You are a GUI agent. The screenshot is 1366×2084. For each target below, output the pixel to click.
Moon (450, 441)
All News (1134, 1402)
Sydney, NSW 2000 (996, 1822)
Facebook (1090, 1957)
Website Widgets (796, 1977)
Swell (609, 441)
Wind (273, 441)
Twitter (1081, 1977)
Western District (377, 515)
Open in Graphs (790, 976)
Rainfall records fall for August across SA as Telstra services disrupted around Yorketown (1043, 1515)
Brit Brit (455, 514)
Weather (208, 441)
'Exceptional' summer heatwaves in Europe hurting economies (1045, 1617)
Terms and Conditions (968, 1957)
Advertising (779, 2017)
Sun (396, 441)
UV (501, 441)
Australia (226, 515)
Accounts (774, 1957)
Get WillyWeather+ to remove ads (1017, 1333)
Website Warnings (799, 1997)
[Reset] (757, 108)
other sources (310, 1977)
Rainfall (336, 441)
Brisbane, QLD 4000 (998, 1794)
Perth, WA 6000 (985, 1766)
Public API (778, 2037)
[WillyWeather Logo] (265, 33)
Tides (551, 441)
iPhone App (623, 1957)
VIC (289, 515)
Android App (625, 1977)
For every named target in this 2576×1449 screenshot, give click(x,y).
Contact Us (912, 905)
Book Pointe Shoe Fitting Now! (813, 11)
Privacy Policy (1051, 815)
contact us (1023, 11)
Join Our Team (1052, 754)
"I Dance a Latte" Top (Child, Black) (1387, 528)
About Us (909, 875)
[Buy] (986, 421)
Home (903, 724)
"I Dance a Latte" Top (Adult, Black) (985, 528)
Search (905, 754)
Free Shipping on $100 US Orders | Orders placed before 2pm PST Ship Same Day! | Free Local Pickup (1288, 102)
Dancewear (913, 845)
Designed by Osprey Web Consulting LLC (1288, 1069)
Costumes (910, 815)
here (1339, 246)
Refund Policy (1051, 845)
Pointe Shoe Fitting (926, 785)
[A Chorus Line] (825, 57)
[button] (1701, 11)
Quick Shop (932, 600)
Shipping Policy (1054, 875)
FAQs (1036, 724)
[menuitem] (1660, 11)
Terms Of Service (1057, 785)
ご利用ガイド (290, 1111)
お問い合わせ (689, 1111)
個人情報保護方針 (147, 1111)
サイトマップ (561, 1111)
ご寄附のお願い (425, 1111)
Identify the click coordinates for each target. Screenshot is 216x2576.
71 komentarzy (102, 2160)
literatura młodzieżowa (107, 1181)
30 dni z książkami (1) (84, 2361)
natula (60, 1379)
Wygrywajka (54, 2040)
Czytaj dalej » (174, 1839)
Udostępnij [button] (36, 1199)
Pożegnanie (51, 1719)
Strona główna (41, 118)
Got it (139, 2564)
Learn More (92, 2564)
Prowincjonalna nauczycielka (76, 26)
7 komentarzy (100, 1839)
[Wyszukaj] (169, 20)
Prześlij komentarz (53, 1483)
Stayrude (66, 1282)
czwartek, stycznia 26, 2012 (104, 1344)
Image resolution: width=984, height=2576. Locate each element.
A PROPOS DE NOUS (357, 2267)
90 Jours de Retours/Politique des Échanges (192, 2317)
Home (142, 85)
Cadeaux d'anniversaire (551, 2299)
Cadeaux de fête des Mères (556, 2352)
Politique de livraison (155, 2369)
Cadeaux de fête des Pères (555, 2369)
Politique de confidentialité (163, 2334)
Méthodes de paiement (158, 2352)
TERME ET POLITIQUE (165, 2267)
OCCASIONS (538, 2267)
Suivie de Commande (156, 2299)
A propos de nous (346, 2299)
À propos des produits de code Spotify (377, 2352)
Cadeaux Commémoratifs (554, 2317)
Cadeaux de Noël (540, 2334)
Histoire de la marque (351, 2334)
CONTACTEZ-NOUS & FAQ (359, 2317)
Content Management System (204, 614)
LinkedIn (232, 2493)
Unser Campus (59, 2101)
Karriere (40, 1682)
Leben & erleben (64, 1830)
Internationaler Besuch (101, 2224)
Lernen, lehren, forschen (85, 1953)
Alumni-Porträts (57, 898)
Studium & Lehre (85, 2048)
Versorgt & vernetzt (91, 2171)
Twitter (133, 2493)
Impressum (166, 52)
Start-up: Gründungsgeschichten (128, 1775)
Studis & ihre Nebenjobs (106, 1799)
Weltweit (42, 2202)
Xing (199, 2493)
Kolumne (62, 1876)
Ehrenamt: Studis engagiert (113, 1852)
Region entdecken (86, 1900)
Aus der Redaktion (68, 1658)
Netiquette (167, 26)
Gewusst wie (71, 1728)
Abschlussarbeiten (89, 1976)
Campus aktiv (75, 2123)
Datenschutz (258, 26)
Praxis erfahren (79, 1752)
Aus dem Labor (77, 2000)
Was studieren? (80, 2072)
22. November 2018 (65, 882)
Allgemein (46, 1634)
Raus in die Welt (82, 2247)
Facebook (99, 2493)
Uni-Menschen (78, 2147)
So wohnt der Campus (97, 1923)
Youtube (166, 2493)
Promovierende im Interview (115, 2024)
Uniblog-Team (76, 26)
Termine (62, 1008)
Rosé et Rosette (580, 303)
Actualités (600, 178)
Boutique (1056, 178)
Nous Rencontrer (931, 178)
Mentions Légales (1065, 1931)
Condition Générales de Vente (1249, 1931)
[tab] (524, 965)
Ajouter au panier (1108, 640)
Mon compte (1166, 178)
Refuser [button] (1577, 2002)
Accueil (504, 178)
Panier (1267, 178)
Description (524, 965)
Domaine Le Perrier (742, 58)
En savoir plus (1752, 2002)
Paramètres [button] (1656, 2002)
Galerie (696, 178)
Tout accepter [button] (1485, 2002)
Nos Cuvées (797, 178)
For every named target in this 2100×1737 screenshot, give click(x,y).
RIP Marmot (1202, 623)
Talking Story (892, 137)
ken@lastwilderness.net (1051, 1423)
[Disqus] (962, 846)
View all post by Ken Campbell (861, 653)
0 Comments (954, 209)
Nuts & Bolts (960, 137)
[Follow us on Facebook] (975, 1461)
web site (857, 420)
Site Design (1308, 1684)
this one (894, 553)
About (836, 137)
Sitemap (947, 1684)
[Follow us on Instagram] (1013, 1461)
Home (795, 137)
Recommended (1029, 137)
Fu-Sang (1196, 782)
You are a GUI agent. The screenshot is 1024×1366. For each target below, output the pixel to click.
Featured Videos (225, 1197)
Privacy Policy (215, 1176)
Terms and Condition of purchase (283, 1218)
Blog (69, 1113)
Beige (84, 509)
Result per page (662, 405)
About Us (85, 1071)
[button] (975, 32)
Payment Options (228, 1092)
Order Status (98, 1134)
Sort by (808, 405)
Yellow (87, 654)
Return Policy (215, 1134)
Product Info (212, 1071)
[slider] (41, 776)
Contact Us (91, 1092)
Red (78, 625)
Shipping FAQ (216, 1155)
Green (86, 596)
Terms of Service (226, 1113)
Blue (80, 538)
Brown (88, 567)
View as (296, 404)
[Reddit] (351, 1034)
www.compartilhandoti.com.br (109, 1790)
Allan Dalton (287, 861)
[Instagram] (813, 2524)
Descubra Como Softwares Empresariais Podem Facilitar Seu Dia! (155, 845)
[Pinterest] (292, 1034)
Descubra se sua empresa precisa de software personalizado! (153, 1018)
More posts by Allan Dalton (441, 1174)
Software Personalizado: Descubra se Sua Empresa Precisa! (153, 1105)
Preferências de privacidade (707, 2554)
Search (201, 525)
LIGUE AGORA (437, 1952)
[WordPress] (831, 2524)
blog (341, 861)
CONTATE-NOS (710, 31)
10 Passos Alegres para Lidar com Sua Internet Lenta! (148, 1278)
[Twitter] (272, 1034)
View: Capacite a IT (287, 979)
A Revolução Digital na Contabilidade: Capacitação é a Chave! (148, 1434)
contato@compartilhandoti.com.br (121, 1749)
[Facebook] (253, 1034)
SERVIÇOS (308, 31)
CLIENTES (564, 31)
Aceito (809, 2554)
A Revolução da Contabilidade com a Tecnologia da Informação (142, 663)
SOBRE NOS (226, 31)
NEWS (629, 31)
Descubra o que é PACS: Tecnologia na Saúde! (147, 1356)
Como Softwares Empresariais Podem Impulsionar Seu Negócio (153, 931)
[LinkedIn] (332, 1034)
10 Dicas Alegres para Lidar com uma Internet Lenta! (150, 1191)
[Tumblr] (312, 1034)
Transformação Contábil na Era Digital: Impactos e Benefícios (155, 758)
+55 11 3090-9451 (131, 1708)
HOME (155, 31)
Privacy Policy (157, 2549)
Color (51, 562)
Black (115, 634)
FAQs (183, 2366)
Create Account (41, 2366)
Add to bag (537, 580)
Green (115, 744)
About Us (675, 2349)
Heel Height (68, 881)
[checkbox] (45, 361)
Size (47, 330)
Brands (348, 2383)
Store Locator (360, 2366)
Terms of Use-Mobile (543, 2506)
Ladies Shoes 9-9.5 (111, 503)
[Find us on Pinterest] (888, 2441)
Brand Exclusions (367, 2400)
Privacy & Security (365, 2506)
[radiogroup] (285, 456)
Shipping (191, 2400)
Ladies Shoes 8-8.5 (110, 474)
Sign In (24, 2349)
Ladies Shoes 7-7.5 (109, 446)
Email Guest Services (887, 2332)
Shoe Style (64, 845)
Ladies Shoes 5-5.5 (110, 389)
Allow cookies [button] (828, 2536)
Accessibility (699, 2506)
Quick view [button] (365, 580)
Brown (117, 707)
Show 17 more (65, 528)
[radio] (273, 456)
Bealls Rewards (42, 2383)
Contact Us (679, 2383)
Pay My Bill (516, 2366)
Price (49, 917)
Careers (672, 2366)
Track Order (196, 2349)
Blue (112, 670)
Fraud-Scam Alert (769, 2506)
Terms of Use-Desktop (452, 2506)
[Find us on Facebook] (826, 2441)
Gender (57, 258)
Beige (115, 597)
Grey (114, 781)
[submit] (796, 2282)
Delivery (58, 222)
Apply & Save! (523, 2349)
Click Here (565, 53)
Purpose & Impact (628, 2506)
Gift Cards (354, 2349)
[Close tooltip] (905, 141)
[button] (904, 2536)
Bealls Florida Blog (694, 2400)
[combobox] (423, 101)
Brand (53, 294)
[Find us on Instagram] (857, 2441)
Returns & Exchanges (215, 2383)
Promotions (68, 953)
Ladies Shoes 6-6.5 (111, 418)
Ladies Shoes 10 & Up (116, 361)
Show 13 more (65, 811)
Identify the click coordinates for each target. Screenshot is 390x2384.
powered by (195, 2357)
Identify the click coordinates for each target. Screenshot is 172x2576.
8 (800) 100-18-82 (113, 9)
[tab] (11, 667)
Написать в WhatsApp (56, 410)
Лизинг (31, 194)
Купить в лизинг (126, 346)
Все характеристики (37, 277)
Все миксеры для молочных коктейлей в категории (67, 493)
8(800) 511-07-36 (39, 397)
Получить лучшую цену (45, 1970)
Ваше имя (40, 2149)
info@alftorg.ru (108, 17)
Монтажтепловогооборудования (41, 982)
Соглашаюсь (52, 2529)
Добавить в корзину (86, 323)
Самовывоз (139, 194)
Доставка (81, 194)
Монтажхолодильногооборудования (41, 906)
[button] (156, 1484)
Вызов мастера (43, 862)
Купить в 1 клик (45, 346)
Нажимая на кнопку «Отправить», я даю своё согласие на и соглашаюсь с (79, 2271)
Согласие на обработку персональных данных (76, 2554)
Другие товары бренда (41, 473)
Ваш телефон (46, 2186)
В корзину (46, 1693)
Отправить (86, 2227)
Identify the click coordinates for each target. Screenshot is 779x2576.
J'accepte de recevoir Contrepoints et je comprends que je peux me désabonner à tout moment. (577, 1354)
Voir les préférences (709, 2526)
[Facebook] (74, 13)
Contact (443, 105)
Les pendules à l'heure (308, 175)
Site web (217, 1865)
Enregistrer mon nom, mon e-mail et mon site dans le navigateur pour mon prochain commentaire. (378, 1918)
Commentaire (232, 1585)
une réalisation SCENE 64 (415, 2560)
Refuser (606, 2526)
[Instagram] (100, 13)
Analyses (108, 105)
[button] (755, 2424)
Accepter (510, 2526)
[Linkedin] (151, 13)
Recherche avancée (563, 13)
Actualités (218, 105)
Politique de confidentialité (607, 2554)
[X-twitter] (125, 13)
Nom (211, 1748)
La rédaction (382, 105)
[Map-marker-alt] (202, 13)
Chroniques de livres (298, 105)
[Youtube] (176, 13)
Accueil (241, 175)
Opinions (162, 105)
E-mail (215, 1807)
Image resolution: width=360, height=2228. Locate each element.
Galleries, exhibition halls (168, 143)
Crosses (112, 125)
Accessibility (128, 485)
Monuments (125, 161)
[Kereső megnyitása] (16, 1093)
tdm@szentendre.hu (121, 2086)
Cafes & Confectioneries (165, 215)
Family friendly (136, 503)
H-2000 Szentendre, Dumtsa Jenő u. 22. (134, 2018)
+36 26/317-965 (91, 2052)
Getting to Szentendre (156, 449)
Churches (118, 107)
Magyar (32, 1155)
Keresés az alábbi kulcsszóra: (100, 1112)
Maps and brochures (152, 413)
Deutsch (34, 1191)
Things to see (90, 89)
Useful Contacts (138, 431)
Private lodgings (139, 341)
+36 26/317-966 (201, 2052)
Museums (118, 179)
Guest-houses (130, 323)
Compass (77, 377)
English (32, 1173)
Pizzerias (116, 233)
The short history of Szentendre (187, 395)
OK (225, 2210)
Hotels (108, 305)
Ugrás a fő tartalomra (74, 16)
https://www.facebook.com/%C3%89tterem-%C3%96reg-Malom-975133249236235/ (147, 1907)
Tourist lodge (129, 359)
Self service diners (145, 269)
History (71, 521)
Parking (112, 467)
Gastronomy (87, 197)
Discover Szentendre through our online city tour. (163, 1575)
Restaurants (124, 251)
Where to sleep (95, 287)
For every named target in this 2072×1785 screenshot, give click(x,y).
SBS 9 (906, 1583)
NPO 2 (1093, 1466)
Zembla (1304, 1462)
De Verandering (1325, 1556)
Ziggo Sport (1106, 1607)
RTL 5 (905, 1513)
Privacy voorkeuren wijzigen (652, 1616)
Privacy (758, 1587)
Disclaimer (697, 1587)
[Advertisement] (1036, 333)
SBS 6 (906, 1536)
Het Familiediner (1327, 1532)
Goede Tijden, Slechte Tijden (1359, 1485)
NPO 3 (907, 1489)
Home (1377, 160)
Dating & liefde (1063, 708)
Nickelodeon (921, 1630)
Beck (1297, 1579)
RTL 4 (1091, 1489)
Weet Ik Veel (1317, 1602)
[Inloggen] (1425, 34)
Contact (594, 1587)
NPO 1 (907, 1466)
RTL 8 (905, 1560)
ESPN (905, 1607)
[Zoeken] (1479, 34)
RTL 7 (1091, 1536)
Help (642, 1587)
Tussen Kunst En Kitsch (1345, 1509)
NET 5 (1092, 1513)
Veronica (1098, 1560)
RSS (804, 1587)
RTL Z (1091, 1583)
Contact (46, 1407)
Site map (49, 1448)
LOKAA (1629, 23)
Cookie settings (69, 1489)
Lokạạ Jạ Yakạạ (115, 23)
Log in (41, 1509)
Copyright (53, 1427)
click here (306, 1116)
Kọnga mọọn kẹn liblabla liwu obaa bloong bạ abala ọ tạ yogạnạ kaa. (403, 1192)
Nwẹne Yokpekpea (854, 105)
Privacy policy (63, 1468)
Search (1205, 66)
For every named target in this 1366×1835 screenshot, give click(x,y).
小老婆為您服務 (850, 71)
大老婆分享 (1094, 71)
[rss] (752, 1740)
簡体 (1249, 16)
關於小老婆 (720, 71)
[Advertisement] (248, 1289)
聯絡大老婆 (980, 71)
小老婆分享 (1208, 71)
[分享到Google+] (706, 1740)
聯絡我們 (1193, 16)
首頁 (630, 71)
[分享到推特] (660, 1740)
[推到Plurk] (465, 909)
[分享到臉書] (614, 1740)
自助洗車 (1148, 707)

....

> _Exercise brief_: Please return the lines above that run from the line containing "Refuser (606, 2526)" to the line containing "Disclaimer (697, 1587)", inclusive, exactly and with no other lines.

> _Worked solution_:
Refuser (606, 2526)
[Instagram] (100, 13)
Analyses (108, 105)
[button] (755, 2424)
Accepter (510, 2526)
[Linkedin] (151, 13)
Recherche avancée (563, 13)
Actualités (218, 105)
Politique de confidentialité (607, 2554)
[X-twitter] (125, 13)
Nom (211, 1748)
La rédaction (382, 105)
[Map-marker-alt] (202, 13)
Chroniques de livres (298, 105)
[Youtube] (176, 13)
Accueil (241, 175)
Opinions (162, 105)
E-mail (215, 1807)
Image resolution: width=360, height=2228. Locate each element.
Galleries, exhibition halls (168, 143)
Crosses (112, 125)
Accessibility (128, 485)
Monuments (125, 161)
[Kereső megnyitása] (16, 1093)
tdm@szentendre.hu (121, 2086)
Cafes & Confectioneries (165, 215)
Family friendly (136, 503)
H-2000 Szentendre, Dumtsa Jenő u. 22. (134, 2018)
+36 26/317-965 (91, 2052)
Getting to Szentendre (156, 449)
Churches (118, 107)
Magyar (32, 1155)
Keresés az alábbi kulcsszóra: (100, 1112)
Maps and brochures (152, 413)
Deutsch (34, 1191)
Things to see (90, 89)
Useful Contacts (138, 431)
Private lodgings (139, 341)
+36 26/317-966 (201, 2052)
Museums (118, 179)
Guest-houses (130, 323)
Compass (77, 377)
English (32, 1173)
Pizzerias (116, 233)
The short history of Szentendre (187, 395)
OK (225, 2210)
Hotels (108, 305)
Ugrás a fő tartalomra (74, 16)
https://www.facebook.com/%C3%89tterem-%C3%96reg-Malom-975133249236235/ (147, 1907)
Tourist lodge (129, 359)
Self service diners (145, 269)
History (71, 521)
Parking (112, 467)
Gastronomy (87, 197)
Discover Szentendre through our online city tour. (163, 1575)
Restaurants (124, 251)
Where to sleep (95, 287)
For every named target in this 2072×1785 screenshot, give click(x,y).
SBS 9 (906, 1583)
NPO 2 (1093, 1466)
Zembla (1304, 1462)
De Verandering (1325, 1556)
Ziggo Sport (1106, 1607)
RTL 5 (905, 1513)
Privacy voorkeuren wijzigen (652, 1616)
Privacy (758, 1587)
Disclaimer (697, 1587)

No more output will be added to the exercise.